You could pick any event and ask the same thing. This is why I have no respect for Kripp's moaning in his chat when he says things like "damn that's no fireball in 10 arena runs, what are the chances? I'm so unlucky!!!", give us a break.
I don't understand this logic. Yes, the events have occurred so now it is known that they happened, but that's not the question being asked. The question is 'what were the odds of that happening?' so any knowledge from the future is irrelevant. The question could as well be 'what are the odds of the exact same thing occurring again?'
If you design a program that, completely at random (ignoring anything about generated randomness etc.), picks one of two options - let's say right or left - and then were asked what the odds were of it picking right the first time it is run, you would answer 50%.
If the program is then run once, and it picks right, and you were asked what the odds were, would you answer 100% because right was picked? No, you would answer 50% because the odds never changed. Knowing the outcome doesn't change what the odds were before the event occurred.
Yeah but the question is asked after the event. Before the event you don't even know what it is you want to calculate. In your scenario you've setup a situation where you know the possible outcomes beforehand (left or right) so it makes sense to calculate the odds. The OP posted a completely random event that could have been anything so it was a certainty.
The question could as well be 'what are the odds of the exact same thing occurring again?'
This is correct and that should have been the question asked but human nature stops people from doing so because they want to go "Wow look at that? What were the odds!!!".
That moment you casually get the same [useless] minion 3 times in a single turn from Shifter Zeruses. Seriously, what are the odds? 1/*number of minions in the game* x 1/*nomitg* x 1/*nomitg*. Someone please calculate that.
Somehow I managed to win this game only dropping a minion when I had access to 6 mana, btw :P tried to add the opponent afterwards to tell him about what happened but he never accepted. That's on you, stupid BM'ers.
I'm pretty sure it's not [1/nomitg]^3, it's actually just [1/nomitg]^2. It doesn't matter what minion the first Zerus is, just that the second and third are the same one.
The question is kinda flawed. You picked a random event and said "Wow, what were the odds of that?". It was in fact a certainty because you're asking for the odds of an event that had already occurred and picked the event that happened.
You could pick any event and ask the same thing. This is why I have no respect for Kripp's moaning in his chat when he says things like "damn that's no fireball in 10 arena runs, what are the chances? I'm so unlucky!!!", give us a break.

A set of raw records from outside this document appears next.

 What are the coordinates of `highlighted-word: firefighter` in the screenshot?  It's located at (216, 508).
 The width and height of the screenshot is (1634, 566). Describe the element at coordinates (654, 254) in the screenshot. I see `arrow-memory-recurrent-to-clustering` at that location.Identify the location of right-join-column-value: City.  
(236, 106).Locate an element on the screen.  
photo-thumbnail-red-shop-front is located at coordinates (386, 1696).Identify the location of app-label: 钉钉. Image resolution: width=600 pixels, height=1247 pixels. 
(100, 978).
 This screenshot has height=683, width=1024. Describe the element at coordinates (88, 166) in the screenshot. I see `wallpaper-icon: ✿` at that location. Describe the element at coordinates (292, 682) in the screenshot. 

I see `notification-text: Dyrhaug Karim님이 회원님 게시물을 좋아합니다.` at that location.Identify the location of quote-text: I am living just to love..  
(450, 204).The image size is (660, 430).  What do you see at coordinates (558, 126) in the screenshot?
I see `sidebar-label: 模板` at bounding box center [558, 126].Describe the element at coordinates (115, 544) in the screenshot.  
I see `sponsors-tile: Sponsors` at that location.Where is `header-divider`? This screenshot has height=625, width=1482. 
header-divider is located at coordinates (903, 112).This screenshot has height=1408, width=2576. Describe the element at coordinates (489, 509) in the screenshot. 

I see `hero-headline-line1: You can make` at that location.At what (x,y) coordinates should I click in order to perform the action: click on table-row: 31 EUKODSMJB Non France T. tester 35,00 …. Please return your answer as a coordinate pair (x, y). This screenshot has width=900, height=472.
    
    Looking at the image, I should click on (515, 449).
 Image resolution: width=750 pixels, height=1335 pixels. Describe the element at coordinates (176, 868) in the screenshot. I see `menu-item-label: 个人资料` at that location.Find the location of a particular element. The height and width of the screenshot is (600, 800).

For future reference the probability of getting least 3 of the same minion out of 5 Shifter Zerus's is ((n-1)² * 10 + (n-1) * 5 + 1)/n⁴ where n is the size of the cardpool.
LOL are you serious?
If the program is then run once, and it picks right, and you were asked what the odds were, would you answer 100% because right was picked? No, you would answer 50% because the odds never changed. Knowing the outcome doesn't change what the odds were before the event occurred.
You can find me here! Good luck everyone!
I assume there are 598 minions in HS at the moment. This is why, please feel free to correct me:
You had 5 copies of Shifter Zerus that turn. There are (5 choose 3) = 10 choices of exactly 3 of them to become Wilfred Fizzlebang that turn. Hence the probability of that happening is
(5 choose 3) * (1/598)^3 (597/598)^2 = 0.0000000466.
Bemooran is right at pointing out that if you only ask for any card to be repeated three times among your five Shifter Zeruses then the probability goes up to
(5 choose 3) * (1/598)^2 (597/598)^2 = 0.00002787.
Auto squelch. That's all I'm asking for.
This is correct and that should have been the question asked but human nature stops people from doing so because they want to go "Wow look at that? What were the odds!!!".